WHAT THE TASK ASKS
How many lines in the data hold the string "Switch"? State the number alone.

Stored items
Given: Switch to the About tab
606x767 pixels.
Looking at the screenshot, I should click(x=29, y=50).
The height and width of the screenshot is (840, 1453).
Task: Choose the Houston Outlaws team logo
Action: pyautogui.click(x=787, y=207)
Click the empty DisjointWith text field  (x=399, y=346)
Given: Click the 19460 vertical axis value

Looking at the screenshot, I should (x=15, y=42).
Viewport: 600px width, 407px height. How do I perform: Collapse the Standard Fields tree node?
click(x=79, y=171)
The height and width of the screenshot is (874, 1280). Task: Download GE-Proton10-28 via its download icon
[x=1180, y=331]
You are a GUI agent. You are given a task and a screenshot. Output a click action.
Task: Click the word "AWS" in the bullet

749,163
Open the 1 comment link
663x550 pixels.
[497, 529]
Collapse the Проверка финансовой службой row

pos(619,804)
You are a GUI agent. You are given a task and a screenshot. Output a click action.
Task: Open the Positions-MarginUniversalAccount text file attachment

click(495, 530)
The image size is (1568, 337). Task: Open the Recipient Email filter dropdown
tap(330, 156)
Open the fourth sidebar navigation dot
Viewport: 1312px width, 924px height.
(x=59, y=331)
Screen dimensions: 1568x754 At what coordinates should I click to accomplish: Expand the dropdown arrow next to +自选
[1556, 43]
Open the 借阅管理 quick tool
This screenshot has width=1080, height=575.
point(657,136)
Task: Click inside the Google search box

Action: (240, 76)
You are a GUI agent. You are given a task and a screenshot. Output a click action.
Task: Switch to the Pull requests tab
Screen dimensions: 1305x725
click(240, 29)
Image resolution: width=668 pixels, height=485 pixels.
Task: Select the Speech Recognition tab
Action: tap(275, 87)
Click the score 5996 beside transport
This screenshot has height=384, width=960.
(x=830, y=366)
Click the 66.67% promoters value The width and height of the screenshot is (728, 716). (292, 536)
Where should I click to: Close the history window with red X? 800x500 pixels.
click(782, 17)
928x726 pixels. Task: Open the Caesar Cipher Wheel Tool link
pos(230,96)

RESULT OF THE EXERCISE
2